### [Source extract]
- - -

In fact, Heidegger was not at all the first to grasp the condition of Dasein, though he may well have been the first to formulate it as an imperative philosophical principle. Since the middle of the nineteenth century, there had been many writers in different areas, who had offered different accounts of this principle. One of the most compelling of these was geometrical. In 1873, the mathematician W.K. Clifford published in the journal Nature a translation of an essay by the German mathematician Bernhard Riemann, which coolly announced ‘the propositions of geometry cannot be derived from general notions of magnitude… the properties that distinguish space from other conceivable triply extended magnitudes are only to be deduced from experience’. This was not so much dynamic, as dynamiting. British mathematicians, and British schoolchildren, were schooled in the absolute geometry of Euclid, which, it was assumed, must describe the absolute conditions of space, which must apply anywhere within it. Riemann’s answer, as it was broadcast and amplified to English-speaking readers like Clifford and Herman Helmholtz, was to point out that Euclid’s postulates are universally true only for a flat space, or a space of uniform curvature. If one cuts out a triangle from the surface of a sphere, the triangle can be taken and laid out anywhere else on the surface of the sphere without distortion. But if the curvature of the space varies, the triangle will not always fit in its new location. A universe in which space did not have uniform curvature would be a universe in which , for example, the sum of the angles of a triangle would not always add up to 180. The appalling news for Victorian Euclideans was that Euclid’s axioms were not absolute, and did not apply necessarily to all space in the universe, but were simply a description of local, perhaps even rather parochial, conditions. This meant that geometry did not govern space, but was subject to it. In order to know what kind of geometry applied in your neck of the universe, you would have to know precisely what shape of neck it was. In other words, being, for the mathematicians who opened up the possibility of non-Euclidean geometry, was not being-as-such, but always being-there.

- - -

### [Data excerpt]
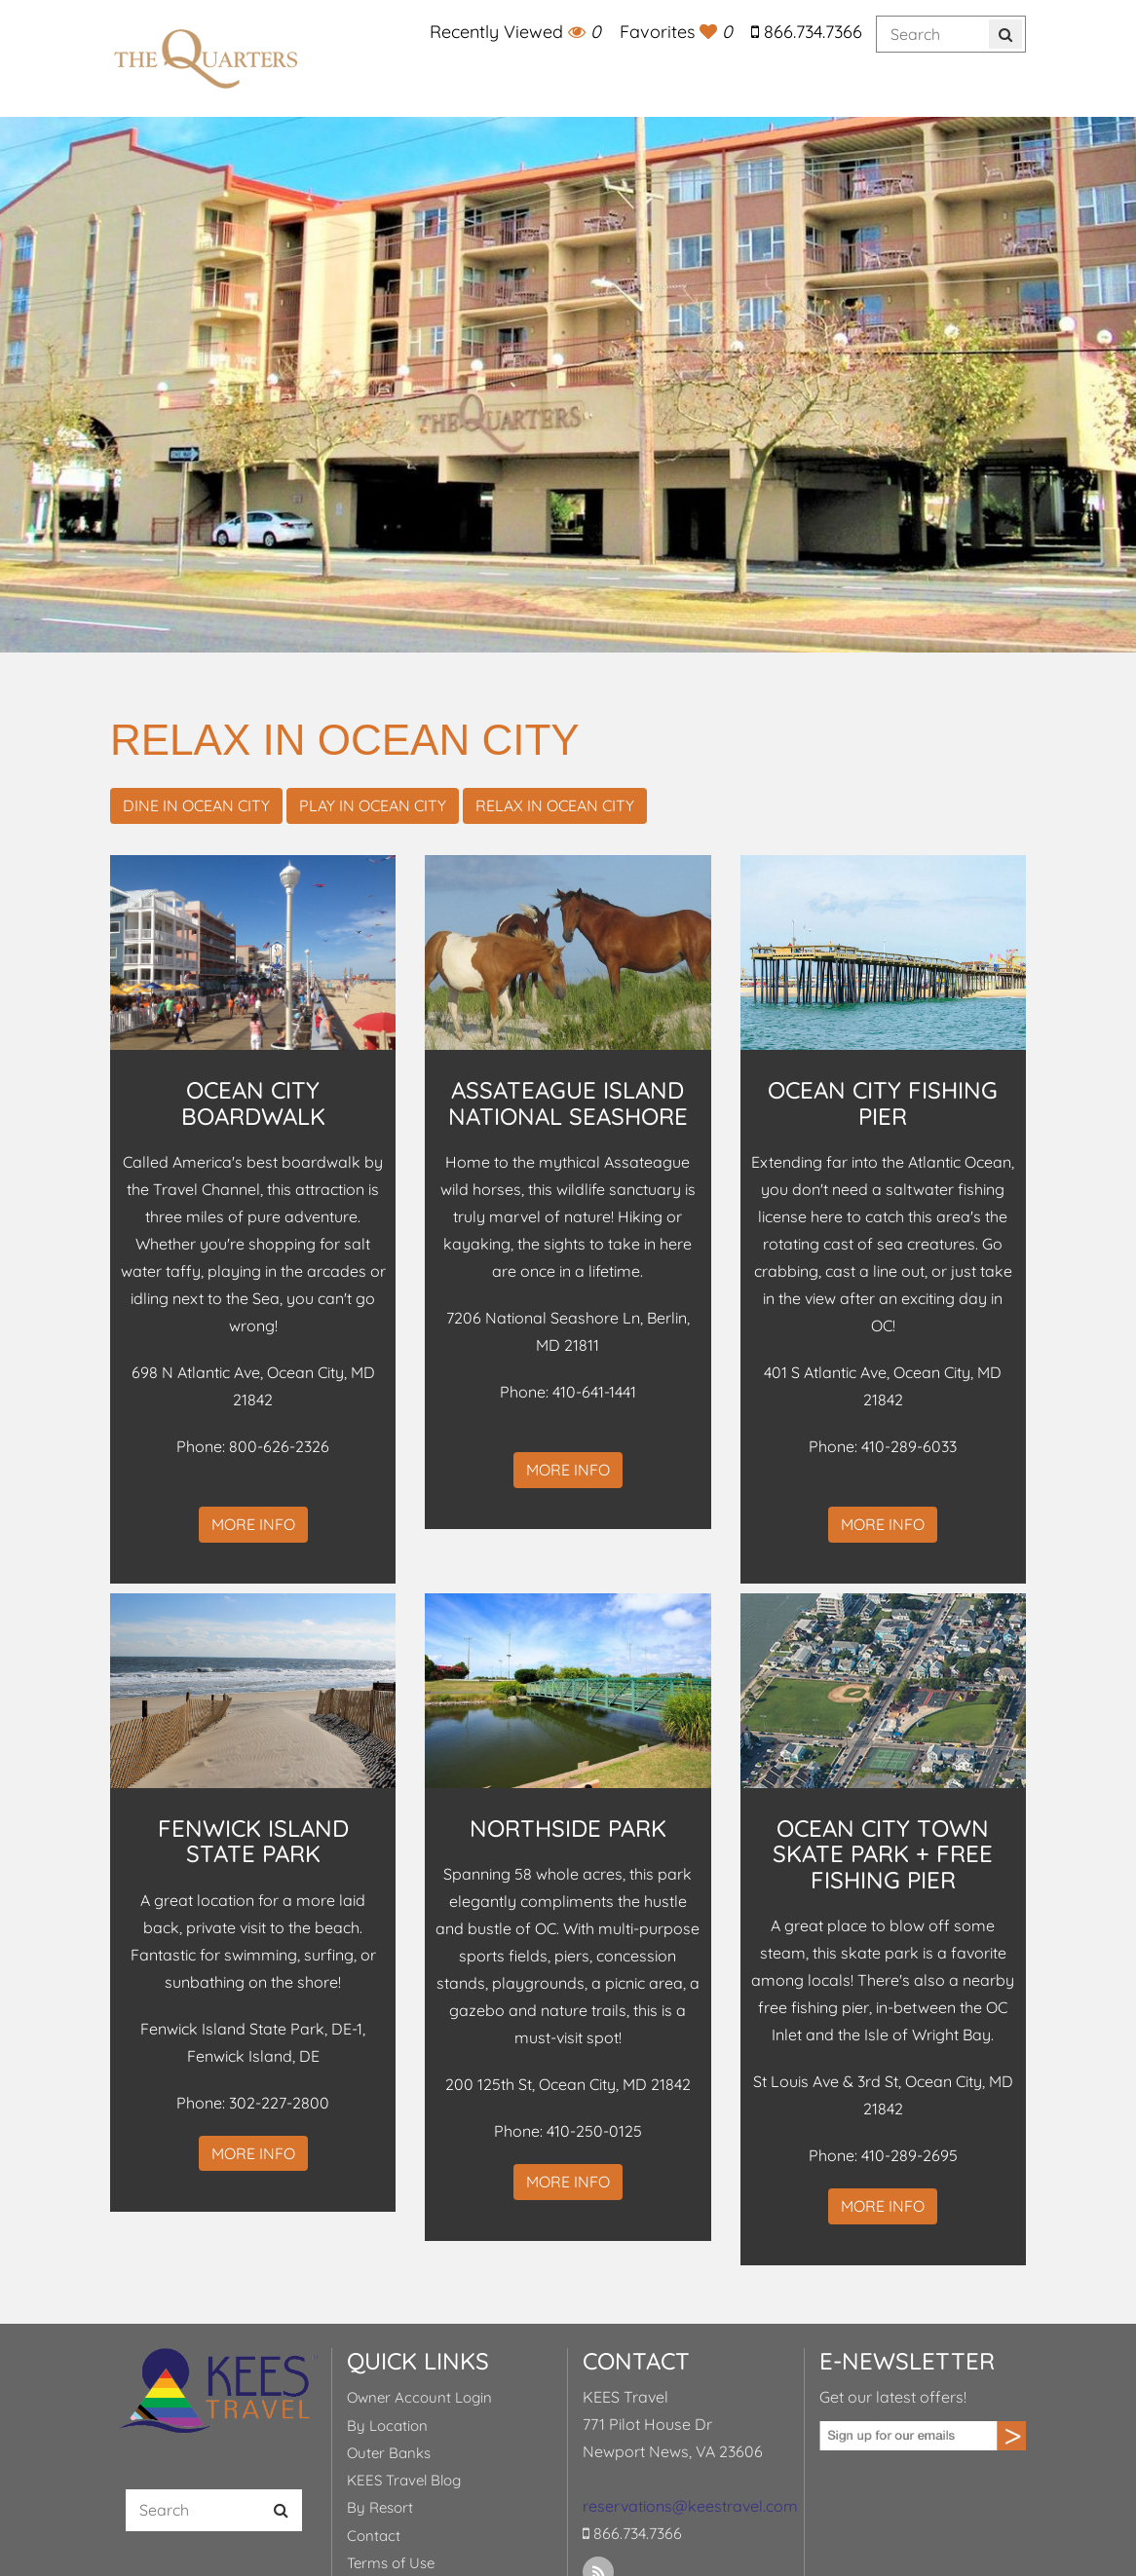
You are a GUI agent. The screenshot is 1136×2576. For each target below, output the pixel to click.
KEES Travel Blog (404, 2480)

- - -

### [To do]
Answer these questions from the non-Euclidean geometry passage:
1. In what year, and in which journal, did Clifford publish his translation of Riemann's essay?
2. According to Riemann's answer, for what kinds of space are Euclid's postulates universally true?
3. What does the passage say geometry was subject to, rather than governing?
The material was drawn from a separate source and is unrelated to the text.

### [Finished task]
1. 1873, in Nature.
2. A flat space, or a space of uniform curvature.
3. Space.